Background: Translational initiation site (TIS) prediction is a very important and actively studied topic in bioinformatics. In order to complete a comparative analysis, it is desirable to have several benchmark data sets which can be used to test the effectiveness of different algorithms. An ideal benchmark data set should be reliable, representative and readily available. Preferably, proteins encoded by members of the data set should also be representative of the protein population actually expressed in cellular specimens.
Results: In this paper, we report a general algorithm for constructing a reliable sequence collection that only includes mRNA sequences whose corresponding protein products present an average profile of the general protein population of a given organism, with respect to three major structural parameters. Four representative transcript collections, each derived from a model organism, have been obtained following the algorithm we propose. Evaluation of these data sets shows that they are reasonable representations of the spectrum of proteins obtained from cellular proteomic studies. Six state-of-the-art predictors have been used to test the usefulness of the construction algorithm that we proposed. Comparative study which reports the predictors' performance on our data set as well as three other existing benchmark collections has demonstrated the actual merits of our data sets as benchmark testing collections.
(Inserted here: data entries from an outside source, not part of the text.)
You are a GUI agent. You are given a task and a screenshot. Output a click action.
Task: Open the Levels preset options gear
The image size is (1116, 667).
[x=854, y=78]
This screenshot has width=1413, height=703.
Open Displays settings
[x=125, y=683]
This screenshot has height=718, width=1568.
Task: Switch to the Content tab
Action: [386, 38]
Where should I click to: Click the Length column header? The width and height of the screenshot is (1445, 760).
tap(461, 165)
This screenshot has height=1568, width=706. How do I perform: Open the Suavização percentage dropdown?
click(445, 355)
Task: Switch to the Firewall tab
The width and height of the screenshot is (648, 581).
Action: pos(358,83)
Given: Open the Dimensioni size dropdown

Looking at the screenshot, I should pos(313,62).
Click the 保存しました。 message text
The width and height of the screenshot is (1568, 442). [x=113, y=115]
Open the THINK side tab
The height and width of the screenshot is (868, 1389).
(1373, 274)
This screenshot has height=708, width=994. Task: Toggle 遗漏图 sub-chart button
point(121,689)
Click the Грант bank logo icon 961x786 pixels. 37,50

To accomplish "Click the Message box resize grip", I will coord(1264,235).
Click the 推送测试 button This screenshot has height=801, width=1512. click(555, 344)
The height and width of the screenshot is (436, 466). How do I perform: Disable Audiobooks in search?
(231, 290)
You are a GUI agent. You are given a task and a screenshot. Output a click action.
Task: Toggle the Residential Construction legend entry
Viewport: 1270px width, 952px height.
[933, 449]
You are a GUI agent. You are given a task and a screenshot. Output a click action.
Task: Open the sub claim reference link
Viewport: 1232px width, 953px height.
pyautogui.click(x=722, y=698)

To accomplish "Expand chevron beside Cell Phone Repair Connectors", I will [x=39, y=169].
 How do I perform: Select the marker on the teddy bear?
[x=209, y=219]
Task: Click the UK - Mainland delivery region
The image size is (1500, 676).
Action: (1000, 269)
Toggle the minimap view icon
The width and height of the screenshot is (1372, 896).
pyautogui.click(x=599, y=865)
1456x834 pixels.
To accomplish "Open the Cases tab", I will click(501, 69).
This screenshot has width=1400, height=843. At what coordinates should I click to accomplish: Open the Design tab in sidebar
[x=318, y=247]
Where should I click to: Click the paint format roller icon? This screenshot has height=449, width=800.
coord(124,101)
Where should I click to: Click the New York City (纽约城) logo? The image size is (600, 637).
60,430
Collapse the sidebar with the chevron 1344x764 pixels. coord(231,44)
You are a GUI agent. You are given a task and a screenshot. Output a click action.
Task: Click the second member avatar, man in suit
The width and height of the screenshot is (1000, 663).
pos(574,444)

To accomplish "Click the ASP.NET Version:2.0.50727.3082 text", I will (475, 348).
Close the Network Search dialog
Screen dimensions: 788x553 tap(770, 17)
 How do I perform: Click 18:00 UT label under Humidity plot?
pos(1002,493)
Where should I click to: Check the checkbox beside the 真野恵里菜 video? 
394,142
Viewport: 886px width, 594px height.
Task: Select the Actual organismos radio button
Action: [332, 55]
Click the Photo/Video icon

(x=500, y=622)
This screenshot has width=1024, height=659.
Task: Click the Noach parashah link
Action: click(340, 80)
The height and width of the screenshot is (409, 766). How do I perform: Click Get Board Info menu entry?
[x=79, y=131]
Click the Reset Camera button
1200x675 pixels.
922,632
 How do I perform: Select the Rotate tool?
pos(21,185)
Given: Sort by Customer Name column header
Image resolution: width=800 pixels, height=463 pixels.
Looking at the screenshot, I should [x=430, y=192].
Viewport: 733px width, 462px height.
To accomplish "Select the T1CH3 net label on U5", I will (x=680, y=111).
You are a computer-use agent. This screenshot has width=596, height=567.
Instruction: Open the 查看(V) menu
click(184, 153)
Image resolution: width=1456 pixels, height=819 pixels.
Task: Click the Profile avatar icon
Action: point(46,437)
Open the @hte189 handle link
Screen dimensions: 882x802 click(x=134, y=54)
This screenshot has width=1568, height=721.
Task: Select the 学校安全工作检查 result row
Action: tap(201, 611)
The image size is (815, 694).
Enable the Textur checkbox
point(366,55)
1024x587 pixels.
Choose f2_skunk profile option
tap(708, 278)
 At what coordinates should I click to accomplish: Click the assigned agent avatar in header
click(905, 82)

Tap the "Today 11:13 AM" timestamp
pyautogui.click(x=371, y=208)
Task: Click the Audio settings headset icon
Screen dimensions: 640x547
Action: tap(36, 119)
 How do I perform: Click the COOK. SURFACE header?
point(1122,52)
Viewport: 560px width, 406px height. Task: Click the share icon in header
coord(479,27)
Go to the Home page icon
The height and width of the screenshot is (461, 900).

Conclusion: The proposed data set construction algorithm has demonstrated its property of being a general and widely applicable scheme. Our comparison with published proteomic studies has shown that the expression of our data set of transcripts generates a polypeptide population that is representative of that obtained from evaluation of biological specimens. Our data set thus represents "real world" transcripts that will allow more accurate evaluation of algorithms dedicated to identification of TISs, as well as other translational regulatory motifs within mRNA sequences. The algorithm proposed by us aims at compiling a redundancy-free data set by removing redundant copies of homologous proteins. The existence of such data sets may be useful for conducting statistical analyses of protein sequence-structure relations. At the current stage, our approach's focus is to obtain an "average" protein data set for any particular organism without posing much selection bias. However, with the three major protein structural parameters deeply integrated into the scheme, it would be a trivial task to extend the current method for obtaining a more selective protein data set, which may facilitate the study of some particular protein structure.